It’s much harder to compare between experiences.

When you’re talking about your experiences and possessions with other people, you’re much less likely to compare between experiences than with material possessions. Products always come with specifications or parameters over which comparison is possible — 32 GB versus 64 GB, leather jacket versus linen jacket. But there aren’t such parameters for how special your experiences were — they were yours, and you love and cherish it. There’s not much scope for thinking about whose experience was better.

The wait for experiences, not possessions, makes us happy.

We often have a wait period that precedes having an experience or buying a product. While this wait factor is common to both, the nature of the wait is not.

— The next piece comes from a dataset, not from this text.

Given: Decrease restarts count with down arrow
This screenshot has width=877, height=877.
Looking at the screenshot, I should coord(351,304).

We often experience annoyance, excitement, frustration, and other emotions before purchasing a product, especially if the wait somehow gets prolonged or seems out of reach. The wait for an experience, however, involves a pleasant anticipation that breeds joy and excitement as opposed to negative feelings. A study revealed that people who planned for a vacation found happiness, even if they didn’t actually go on a vacation. This is characteristic of a wait for what we perceive as an amazing experience.

We are a sum of our experiences, not possessions.

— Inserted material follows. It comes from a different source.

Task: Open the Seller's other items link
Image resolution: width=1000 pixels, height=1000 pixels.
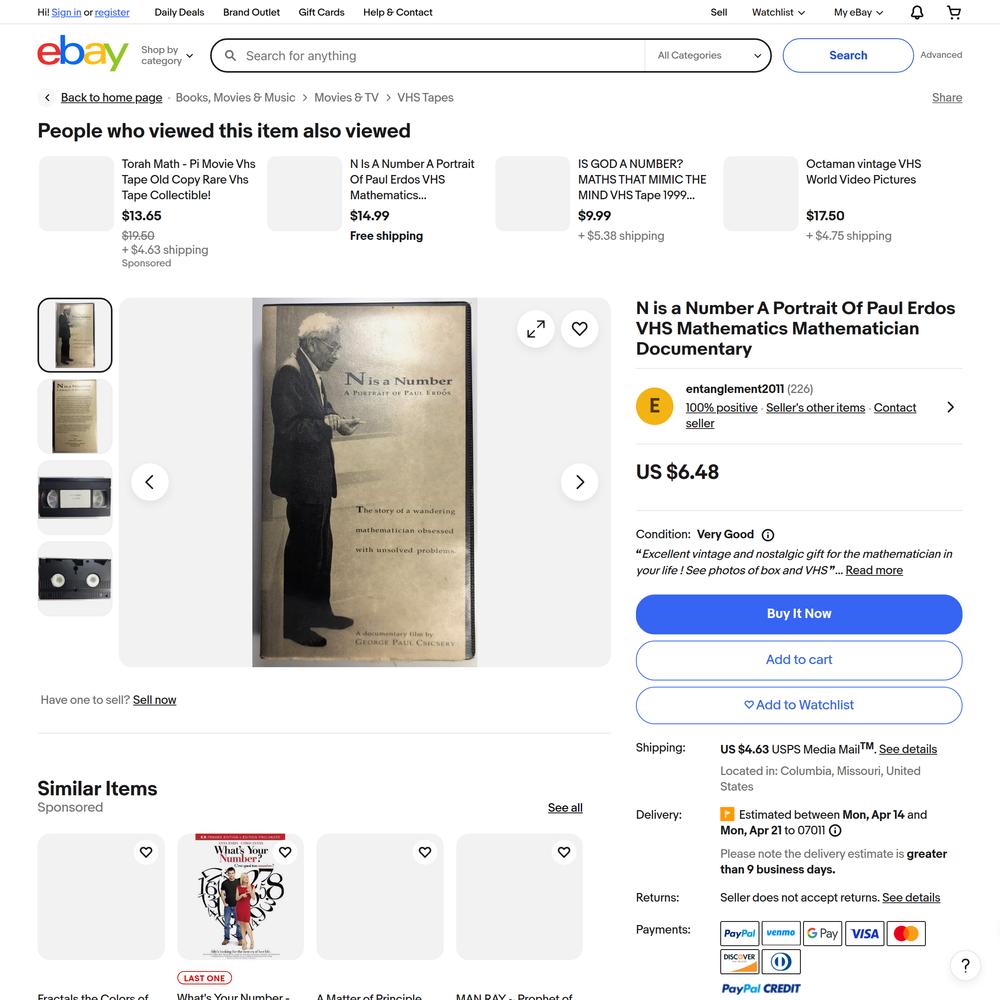Action: tap(815, 408)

Our experiences shape us much more significantly than our material possessions. As a test, ask yourself if you’d be willing to let go of a thing you own or a great experience you’ve had if you had to give up on one of these. Our material possessions are the basis for other people’s perception or judgment of ours. But our identity comes from all the experiences we’ve had in our life. And for this reason, and all others discussed above, experiences are much more a source of happiness for people than material possessions.